Bryce Brain Teaser

In grade school, I attended a program called, “MGM” which stood for “Mentally Gifted Minors.” Someone eventually changed the name — one would assume because “MGM” was famously taken, but maybe just because labeling one group of kids as Mentally Gifted meant saying that all the other kids were not.

(And now, as I consider it, I’m thankful that my participation in MGM didn’t get me punched more often during recess.)

At the appointed time, we were dismissed from class and dispatched to the library, where we… did stuff.** All I remember are the Brain Teasers. We’d start with riddles, and I think sometimes we were rewarded with more riddles.

Here’s why I keep revisiting these memories this week:

First, I had a moment at work this week that made me remember a similar situation: that we were usually dismissed from class for MGM during Math – at which I excelled – and then by Junior High School Pre-Algebra class I discovered I’d missed a lot of basics, and I most definitely never excelled at math again. Ironic, huh?

Second, the name thing. They changed it from “MGM” to “G&T,” which stood for “Gifted & Talented.” Why are you laughing? Does “G&T” mean something else to you?

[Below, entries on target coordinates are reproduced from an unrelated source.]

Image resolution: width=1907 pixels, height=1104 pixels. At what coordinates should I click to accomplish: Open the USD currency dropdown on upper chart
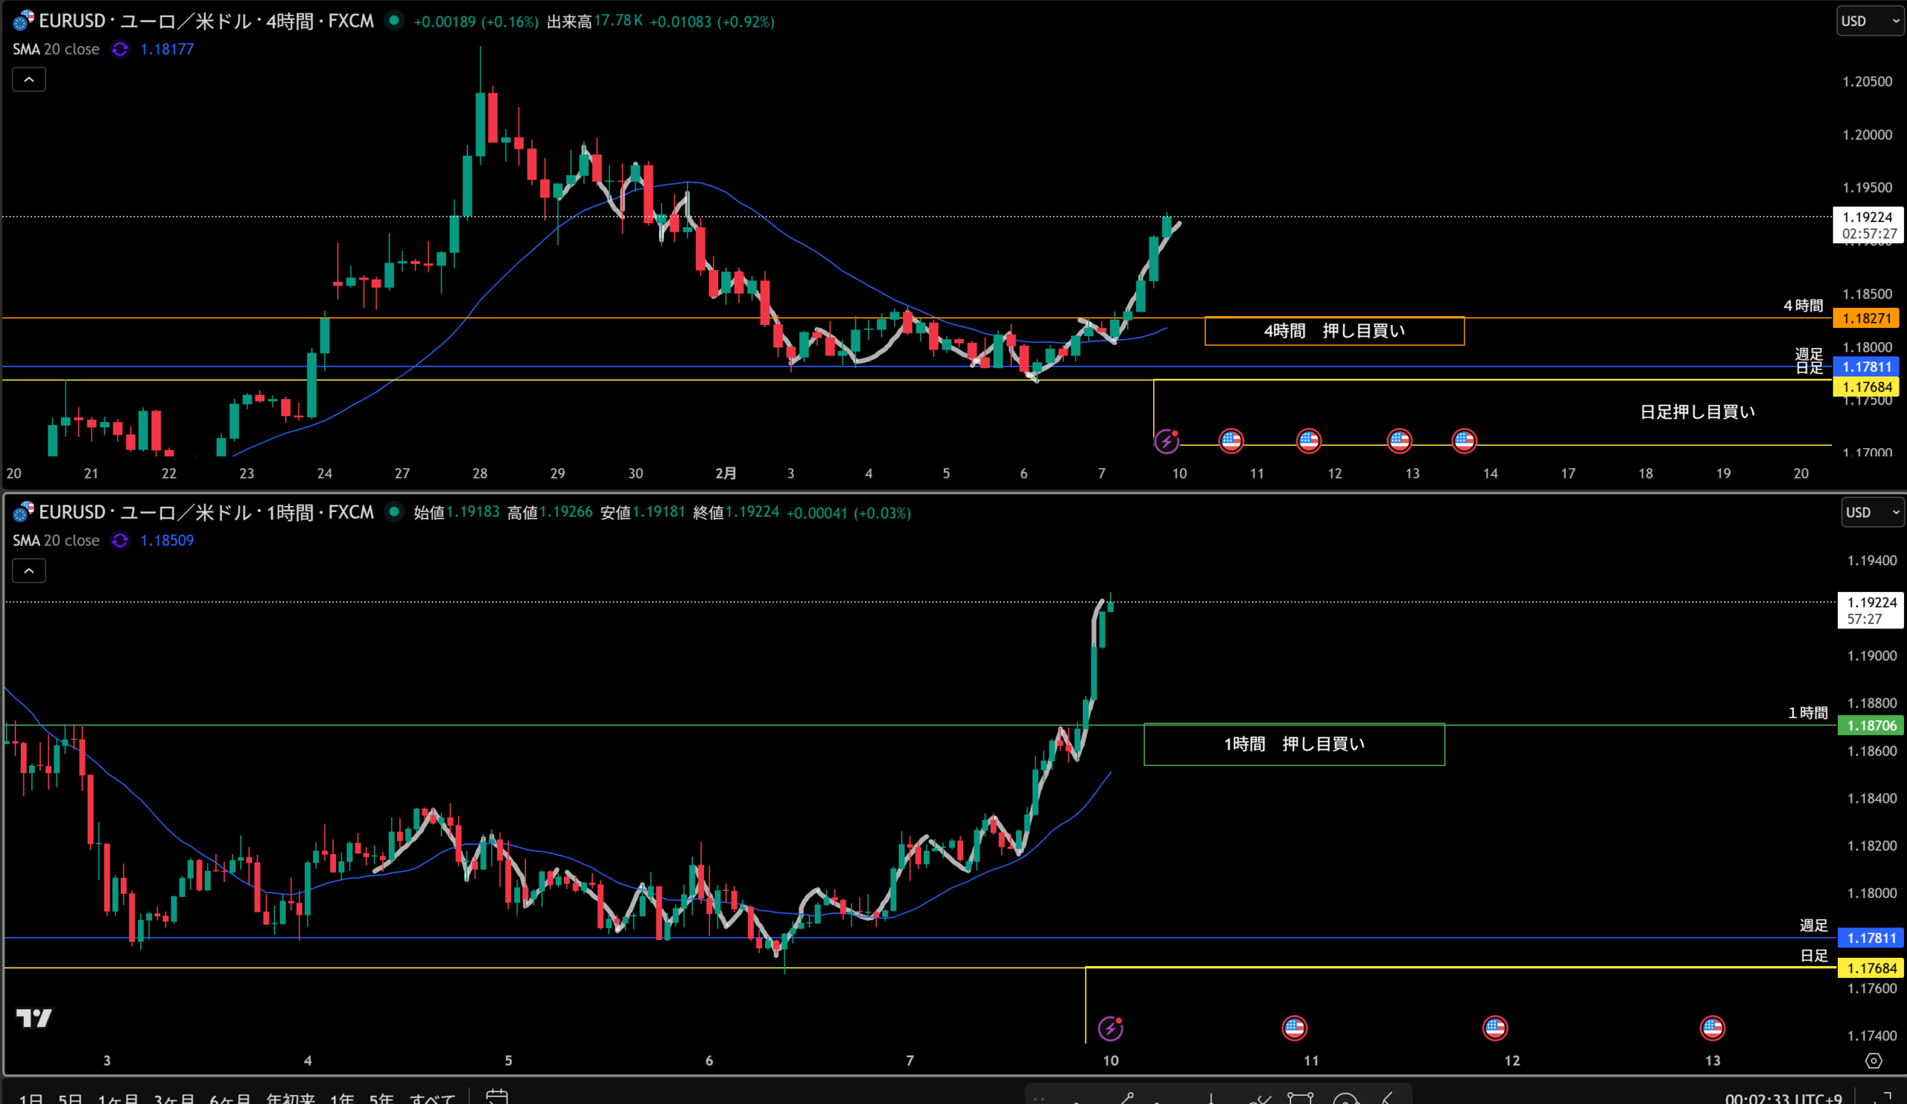[x=1869, y=21]
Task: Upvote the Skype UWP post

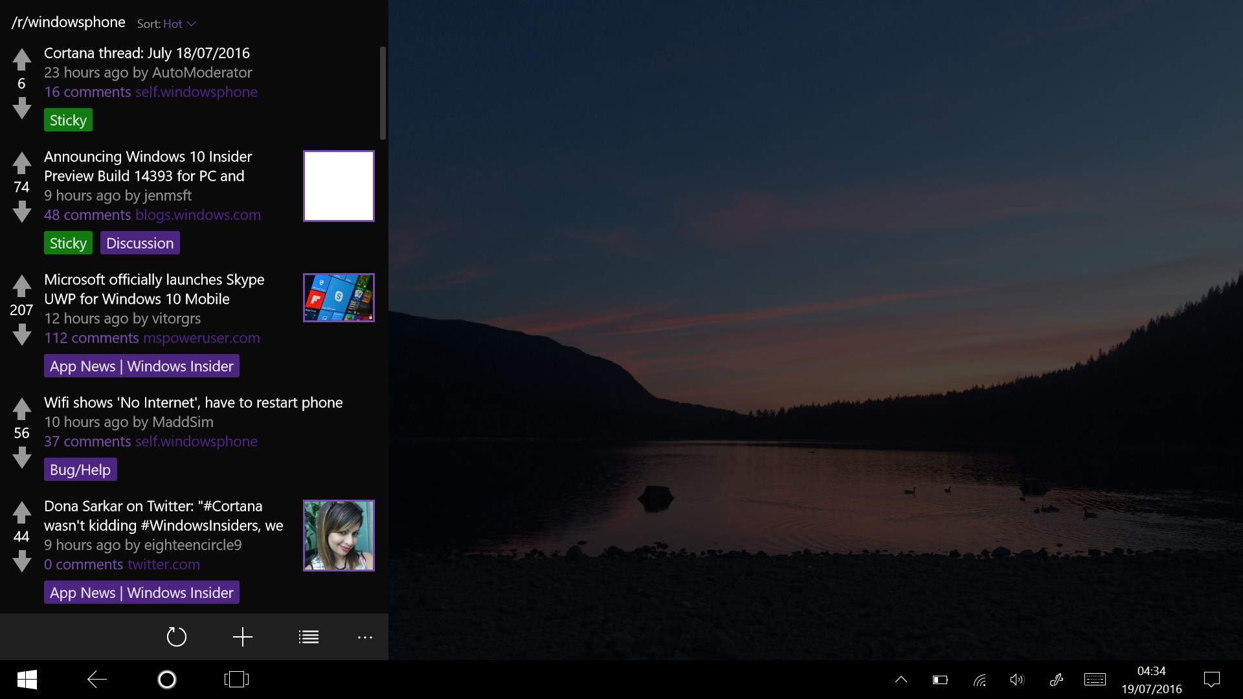Action: tap(21, 285)
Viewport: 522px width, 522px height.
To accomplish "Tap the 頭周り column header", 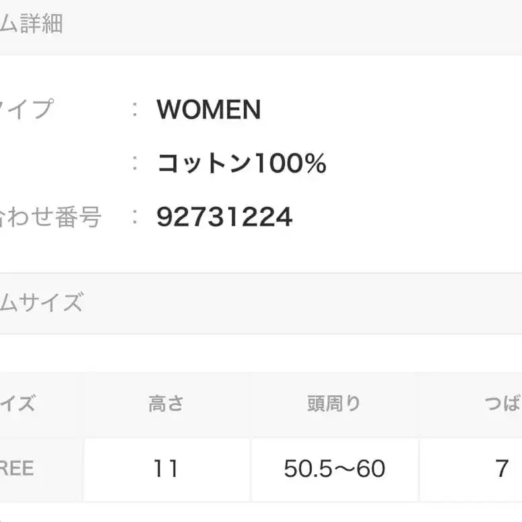I will [x=334, y=404].
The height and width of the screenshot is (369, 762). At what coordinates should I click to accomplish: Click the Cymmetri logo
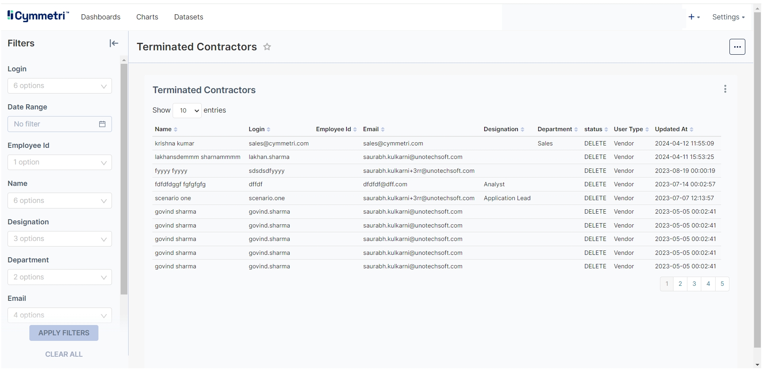click(x=38, y=16)
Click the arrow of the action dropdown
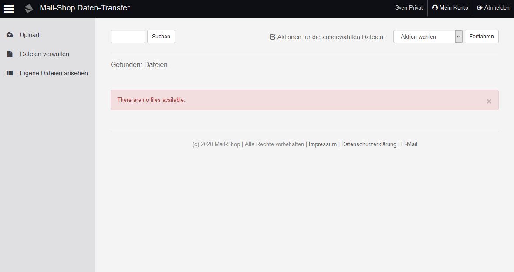The image size is (514, 272). point(459,37)
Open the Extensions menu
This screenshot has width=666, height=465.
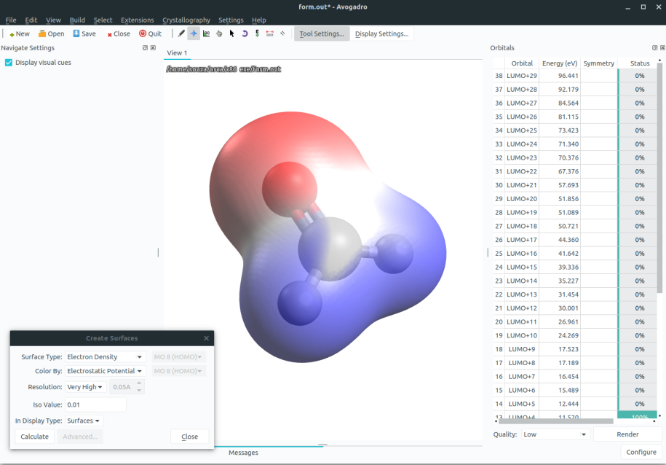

Finally, I had a very long day today, and then I came home and started this post. I went searching for certain photos, but the ones that caught my attention were these two:

The more I stare at them, all I can think is, “Why did we love those Brain Teasers so much?”

For the record, I took both of these photos (Natural Bridge in Bryce Canyon) within seconds of each other. Clearly, I moved a few feet to my left for the second photo, and that explains why the closer tree is missing, but not the pine tree below the notch. It looks digitally removed or something (it wasn’t). The angle of everything else is only slightly changed; not enough to make the tree completely disappear.

Can you solve this optical illusion? Please do. My brain hurts. I need some help, G&T!

** Bonus Points if you can remind me what else happened at MGM? Did we really only sit around a table and answer riddles? OH! I remember doing experiments with prisms. Points for me!